EXERCISE PROMPT:
Search the data below for the line containing "Task: Click the VAE", then please set down that line and all remaining ones exactly as written.
=-=-=-=-=
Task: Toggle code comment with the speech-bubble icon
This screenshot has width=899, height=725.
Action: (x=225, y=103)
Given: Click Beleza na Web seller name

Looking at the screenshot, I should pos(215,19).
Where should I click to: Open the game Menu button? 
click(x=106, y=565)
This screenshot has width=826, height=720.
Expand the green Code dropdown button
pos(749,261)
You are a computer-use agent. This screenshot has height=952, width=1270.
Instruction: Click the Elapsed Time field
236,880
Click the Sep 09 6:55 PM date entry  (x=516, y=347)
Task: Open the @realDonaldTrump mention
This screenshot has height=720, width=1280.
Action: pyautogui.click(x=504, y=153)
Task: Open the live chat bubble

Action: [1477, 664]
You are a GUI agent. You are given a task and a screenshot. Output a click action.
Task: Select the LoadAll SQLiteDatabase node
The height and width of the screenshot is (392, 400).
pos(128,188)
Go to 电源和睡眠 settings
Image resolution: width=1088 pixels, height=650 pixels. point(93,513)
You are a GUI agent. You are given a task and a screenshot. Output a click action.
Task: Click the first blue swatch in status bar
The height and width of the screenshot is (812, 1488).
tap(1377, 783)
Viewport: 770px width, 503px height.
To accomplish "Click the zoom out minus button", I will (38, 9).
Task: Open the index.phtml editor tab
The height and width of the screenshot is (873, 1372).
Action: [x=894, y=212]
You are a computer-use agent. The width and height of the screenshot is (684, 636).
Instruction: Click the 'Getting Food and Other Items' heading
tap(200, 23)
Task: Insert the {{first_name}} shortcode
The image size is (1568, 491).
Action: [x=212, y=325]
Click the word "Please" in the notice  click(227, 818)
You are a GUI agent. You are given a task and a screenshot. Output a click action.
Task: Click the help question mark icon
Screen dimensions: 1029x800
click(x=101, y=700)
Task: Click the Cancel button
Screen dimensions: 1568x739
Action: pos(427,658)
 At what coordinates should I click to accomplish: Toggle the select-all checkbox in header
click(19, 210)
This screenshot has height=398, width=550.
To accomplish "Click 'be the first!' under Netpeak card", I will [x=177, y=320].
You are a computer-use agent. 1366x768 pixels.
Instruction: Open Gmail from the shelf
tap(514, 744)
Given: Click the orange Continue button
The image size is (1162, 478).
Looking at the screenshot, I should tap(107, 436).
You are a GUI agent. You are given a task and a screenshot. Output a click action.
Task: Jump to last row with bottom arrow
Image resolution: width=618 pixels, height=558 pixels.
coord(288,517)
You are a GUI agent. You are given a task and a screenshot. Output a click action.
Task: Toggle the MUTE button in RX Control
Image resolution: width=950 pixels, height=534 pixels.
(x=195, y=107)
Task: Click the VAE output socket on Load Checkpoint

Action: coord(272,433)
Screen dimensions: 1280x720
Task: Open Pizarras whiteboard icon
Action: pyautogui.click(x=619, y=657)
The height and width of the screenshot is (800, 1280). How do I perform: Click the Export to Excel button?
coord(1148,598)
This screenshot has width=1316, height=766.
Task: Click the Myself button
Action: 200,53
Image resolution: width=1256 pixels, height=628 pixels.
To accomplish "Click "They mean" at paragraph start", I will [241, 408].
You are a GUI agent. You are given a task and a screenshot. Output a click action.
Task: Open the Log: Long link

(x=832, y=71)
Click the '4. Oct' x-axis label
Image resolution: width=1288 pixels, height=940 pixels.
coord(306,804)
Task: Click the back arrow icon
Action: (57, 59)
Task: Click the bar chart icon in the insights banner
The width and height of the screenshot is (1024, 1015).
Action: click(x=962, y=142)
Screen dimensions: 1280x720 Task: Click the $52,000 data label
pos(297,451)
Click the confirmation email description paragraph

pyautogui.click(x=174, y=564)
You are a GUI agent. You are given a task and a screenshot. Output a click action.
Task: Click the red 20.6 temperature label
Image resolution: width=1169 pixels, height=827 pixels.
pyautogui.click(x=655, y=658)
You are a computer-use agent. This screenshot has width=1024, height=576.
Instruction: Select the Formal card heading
=-=-=-=-=
FINAL ANSWER:
Task: Click the VAE output socket on Load Checkpoint

Action: coord(272,433)
Screen dimensions: 1280x720
Task: Open Pizarras whiteboard icon
Action: pyautogui.click(x=619, y=657)
The height and width of the screenshot is (800, 1280). How do I perform: Click the Export to Excel button?
coord(1148,598)
This screenshot has width=1316, height=766.
Task: Click the Myself button
Action: 200,53
Image resolution: width=1256 pixels, height=628 pixels.
To accomplish "Click "They mean" at paragraph start", I will [241, 408].
You are a GUI agent. You are given a task and a screenshot. Output a click action.
Task: Open the Log: Long link

(x=832, y=71)
Click the '4. Oct' x-axis label
Image resolution: width=1288 pixels, height=940 pixels.
coord(306,804)
Task: Click the back arrow icon
Action: (57, 59)
Task: Click the bar chart icon in the insights banner
The width and height of the screenshot is (1024, 1015).
Action: click(x=962, y=142)
Screen dimensions: 1280x720 Task: Click the $52,000 data label
pos(297,451)
Click the confirmation email description paragraph

pyautogui.click(x=174, y=564)
You are a GUI agent. You are given a task and a screenshot. Output a click action.
Task: Click the red 20.6 temperature label
Image resolution: width=1169 pixels, height=827 pixels.
pyautogui.click(x=655, y=658)
You are a computer-use agent. This screenshot has width=1024, height=576.
Instruction: Select the Formal card heading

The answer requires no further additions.